### PROMPT
From the lines below, pull out every one that contains the word "under", treating uppercase and lowercase as different.

### TASK DATA
☆ ☆ ☆ ☆

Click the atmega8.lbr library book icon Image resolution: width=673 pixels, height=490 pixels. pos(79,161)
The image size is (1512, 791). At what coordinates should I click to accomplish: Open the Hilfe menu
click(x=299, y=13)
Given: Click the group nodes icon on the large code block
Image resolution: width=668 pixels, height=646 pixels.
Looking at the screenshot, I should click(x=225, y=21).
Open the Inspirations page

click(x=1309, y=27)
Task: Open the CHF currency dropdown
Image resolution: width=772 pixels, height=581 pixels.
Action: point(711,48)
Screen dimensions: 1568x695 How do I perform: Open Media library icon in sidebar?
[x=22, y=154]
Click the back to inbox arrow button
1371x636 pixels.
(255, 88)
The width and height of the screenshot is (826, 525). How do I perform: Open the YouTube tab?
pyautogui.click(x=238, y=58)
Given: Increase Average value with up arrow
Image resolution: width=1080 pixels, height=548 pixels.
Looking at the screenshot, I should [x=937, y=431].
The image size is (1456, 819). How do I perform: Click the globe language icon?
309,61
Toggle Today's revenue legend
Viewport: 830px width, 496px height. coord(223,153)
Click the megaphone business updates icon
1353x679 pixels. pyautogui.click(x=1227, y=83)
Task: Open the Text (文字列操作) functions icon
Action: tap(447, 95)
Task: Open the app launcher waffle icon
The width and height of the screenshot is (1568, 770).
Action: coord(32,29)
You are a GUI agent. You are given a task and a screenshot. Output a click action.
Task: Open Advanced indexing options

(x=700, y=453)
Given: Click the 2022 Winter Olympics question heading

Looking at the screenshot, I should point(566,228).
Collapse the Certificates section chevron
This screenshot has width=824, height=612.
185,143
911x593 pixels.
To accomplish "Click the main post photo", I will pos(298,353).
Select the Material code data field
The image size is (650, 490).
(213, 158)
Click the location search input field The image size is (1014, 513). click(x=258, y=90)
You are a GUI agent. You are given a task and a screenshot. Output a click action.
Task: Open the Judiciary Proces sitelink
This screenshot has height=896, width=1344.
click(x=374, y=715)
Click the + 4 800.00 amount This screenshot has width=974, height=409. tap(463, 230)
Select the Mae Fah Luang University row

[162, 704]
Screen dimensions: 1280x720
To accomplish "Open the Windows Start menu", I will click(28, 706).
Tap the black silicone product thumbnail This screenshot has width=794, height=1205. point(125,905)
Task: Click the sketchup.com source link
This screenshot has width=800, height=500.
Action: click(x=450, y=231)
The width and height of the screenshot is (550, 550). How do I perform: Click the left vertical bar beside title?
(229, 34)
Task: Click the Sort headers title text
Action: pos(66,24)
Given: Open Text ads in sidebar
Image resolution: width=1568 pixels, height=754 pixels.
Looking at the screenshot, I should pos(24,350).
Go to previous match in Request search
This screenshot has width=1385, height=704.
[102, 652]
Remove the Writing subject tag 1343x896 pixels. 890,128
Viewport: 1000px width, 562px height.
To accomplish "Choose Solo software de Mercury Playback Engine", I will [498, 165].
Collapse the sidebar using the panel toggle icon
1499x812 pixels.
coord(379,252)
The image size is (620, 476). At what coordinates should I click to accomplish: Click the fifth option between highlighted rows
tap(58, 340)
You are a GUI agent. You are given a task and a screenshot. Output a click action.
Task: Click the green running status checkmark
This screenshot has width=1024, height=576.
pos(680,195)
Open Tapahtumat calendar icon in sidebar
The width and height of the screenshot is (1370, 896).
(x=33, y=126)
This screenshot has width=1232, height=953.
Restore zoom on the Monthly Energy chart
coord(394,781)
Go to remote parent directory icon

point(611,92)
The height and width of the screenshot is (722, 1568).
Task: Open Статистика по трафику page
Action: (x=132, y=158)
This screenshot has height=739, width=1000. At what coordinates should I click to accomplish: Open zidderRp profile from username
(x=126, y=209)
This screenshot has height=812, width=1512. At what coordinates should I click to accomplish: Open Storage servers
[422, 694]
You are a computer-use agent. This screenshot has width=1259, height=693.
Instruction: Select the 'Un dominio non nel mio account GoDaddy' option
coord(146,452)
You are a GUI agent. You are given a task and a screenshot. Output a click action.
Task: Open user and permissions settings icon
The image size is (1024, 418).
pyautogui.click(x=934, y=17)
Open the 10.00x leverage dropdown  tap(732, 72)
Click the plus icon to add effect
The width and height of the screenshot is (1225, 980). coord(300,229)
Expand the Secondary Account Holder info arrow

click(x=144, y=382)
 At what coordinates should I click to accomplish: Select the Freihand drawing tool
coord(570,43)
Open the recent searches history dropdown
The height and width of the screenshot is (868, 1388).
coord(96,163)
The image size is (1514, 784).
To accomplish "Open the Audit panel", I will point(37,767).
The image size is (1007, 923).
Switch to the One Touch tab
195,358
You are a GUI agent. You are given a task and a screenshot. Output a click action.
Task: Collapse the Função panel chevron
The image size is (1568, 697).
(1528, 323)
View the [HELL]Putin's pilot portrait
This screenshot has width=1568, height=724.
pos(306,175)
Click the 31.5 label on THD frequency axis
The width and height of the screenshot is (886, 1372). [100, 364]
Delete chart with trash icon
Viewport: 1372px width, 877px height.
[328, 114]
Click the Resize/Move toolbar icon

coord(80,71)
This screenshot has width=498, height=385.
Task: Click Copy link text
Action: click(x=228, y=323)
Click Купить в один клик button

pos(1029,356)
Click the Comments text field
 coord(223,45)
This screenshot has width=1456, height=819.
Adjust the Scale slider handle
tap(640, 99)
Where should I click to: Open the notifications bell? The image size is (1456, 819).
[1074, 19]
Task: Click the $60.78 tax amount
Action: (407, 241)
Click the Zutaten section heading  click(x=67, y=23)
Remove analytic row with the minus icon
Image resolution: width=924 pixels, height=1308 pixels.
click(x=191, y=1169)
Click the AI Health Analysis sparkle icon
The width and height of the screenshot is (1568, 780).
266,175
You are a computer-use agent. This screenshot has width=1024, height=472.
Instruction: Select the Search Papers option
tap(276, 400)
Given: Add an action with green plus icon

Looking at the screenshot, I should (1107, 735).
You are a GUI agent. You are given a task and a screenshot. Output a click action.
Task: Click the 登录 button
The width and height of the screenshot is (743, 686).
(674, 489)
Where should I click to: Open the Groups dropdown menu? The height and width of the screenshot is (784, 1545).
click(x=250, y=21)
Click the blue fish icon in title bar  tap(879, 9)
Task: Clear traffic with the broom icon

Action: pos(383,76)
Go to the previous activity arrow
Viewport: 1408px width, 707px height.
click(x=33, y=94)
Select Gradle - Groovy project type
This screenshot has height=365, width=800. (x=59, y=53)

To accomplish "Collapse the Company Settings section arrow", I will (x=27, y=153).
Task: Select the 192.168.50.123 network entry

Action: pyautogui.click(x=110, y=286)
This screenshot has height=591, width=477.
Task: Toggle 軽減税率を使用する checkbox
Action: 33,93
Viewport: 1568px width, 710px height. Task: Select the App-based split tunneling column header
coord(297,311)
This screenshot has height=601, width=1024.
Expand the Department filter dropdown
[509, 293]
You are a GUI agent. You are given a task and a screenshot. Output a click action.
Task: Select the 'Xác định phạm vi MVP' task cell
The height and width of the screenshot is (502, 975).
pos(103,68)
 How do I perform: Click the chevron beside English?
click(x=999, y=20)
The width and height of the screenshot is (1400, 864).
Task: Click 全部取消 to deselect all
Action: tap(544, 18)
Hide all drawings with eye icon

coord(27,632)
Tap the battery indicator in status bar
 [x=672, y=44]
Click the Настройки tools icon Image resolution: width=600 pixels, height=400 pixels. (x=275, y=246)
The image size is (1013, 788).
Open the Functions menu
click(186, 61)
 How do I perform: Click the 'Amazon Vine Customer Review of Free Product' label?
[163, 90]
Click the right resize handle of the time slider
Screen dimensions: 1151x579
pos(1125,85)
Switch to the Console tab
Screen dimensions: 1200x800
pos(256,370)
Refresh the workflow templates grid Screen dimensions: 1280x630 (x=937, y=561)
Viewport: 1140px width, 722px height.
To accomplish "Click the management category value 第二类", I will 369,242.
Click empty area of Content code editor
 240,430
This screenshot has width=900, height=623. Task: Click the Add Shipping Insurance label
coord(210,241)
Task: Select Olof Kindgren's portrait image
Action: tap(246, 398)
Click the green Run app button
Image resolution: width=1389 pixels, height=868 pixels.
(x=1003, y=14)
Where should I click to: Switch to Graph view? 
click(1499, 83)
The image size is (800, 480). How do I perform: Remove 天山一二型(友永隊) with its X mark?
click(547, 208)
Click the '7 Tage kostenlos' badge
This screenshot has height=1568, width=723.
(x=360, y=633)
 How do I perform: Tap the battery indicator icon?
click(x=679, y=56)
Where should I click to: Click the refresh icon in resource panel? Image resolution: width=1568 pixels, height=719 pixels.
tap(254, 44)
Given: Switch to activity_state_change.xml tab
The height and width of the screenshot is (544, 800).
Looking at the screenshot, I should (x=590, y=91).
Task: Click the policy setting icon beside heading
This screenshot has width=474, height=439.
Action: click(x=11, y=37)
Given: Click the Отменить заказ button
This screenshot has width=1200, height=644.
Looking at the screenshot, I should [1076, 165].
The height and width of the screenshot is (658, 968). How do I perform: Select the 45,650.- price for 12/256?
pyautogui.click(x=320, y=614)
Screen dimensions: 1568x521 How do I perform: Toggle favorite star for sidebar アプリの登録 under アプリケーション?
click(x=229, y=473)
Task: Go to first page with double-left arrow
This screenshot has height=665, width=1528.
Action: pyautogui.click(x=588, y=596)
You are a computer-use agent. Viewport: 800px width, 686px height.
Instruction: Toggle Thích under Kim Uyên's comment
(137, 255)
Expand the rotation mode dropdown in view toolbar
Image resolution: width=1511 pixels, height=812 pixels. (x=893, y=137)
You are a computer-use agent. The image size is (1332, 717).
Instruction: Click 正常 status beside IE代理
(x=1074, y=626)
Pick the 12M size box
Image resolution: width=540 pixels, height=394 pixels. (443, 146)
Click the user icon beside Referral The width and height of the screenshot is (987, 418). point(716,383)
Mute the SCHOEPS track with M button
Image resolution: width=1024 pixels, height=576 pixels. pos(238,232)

☆ ☆ ☆ ☆

### RESULT
Screen dimensions: 1568x521 How do I perform: Toggle favorite star for sidebar アプリの登録 under アプリケーション?
Instruction: Toggle Thích under Kim Uyên's comment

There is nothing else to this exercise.